─── INPUT DATA

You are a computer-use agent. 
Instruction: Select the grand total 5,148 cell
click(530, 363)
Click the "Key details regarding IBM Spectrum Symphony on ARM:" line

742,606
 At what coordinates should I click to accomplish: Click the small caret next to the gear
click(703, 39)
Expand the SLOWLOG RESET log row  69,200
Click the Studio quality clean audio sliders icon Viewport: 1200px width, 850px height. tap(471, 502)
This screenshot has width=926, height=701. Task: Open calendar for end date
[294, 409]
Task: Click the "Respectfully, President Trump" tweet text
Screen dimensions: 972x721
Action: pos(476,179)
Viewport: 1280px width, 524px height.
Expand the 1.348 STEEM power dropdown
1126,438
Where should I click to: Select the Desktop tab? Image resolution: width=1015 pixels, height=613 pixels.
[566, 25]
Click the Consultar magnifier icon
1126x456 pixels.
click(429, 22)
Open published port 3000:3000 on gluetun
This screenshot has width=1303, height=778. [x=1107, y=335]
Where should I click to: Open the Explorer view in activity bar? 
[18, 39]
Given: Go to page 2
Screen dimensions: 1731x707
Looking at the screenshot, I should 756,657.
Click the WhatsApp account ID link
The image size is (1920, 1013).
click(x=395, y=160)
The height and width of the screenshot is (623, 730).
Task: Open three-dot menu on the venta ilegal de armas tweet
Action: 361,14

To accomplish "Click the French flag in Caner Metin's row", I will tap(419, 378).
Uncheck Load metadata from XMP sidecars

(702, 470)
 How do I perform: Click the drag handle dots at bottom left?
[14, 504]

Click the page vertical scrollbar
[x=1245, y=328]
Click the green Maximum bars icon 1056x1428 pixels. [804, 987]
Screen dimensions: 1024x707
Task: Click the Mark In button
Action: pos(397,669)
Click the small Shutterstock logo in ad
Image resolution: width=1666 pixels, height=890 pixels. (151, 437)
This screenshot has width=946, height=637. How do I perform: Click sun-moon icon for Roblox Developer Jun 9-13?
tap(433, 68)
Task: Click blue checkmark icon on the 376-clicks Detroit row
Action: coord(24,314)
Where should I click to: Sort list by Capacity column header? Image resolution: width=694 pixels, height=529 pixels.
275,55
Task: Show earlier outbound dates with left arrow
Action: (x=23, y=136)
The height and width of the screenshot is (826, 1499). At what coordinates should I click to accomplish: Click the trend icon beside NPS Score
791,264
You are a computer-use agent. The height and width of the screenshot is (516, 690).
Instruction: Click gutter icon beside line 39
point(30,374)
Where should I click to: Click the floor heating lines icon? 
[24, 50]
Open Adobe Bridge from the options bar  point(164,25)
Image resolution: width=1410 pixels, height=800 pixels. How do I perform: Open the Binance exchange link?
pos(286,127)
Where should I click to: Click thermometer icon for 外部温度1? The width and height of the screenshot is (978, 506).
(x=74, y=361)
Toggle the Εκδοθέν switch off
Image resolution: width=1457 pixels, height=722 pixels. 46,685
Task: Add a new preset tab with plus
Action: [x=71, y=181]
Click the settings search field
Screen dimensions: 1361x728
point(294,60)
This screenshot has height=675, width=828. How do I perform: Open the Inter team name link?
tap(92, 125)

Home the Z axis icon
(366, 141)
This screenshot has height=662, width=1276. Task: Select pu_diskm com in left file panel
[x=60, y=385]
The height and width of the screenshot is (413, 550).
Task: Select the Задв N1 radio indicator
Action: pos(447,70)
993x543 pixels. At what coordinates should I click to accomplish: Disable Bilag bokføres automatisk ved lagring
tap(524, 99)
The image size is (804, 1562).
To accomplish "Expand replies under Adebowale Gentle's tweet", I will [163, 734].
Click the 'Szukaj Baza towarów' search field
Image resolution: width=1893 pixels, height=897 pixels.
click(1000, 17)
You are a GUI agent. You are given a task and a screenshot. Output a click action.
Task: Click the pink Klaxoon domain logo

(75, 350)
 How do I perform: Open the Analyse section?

──────

» **ACTIVITY**
Count the lines above that include the word "will". Reply with that number alone.

» **EXPECTED OUTPUT**
2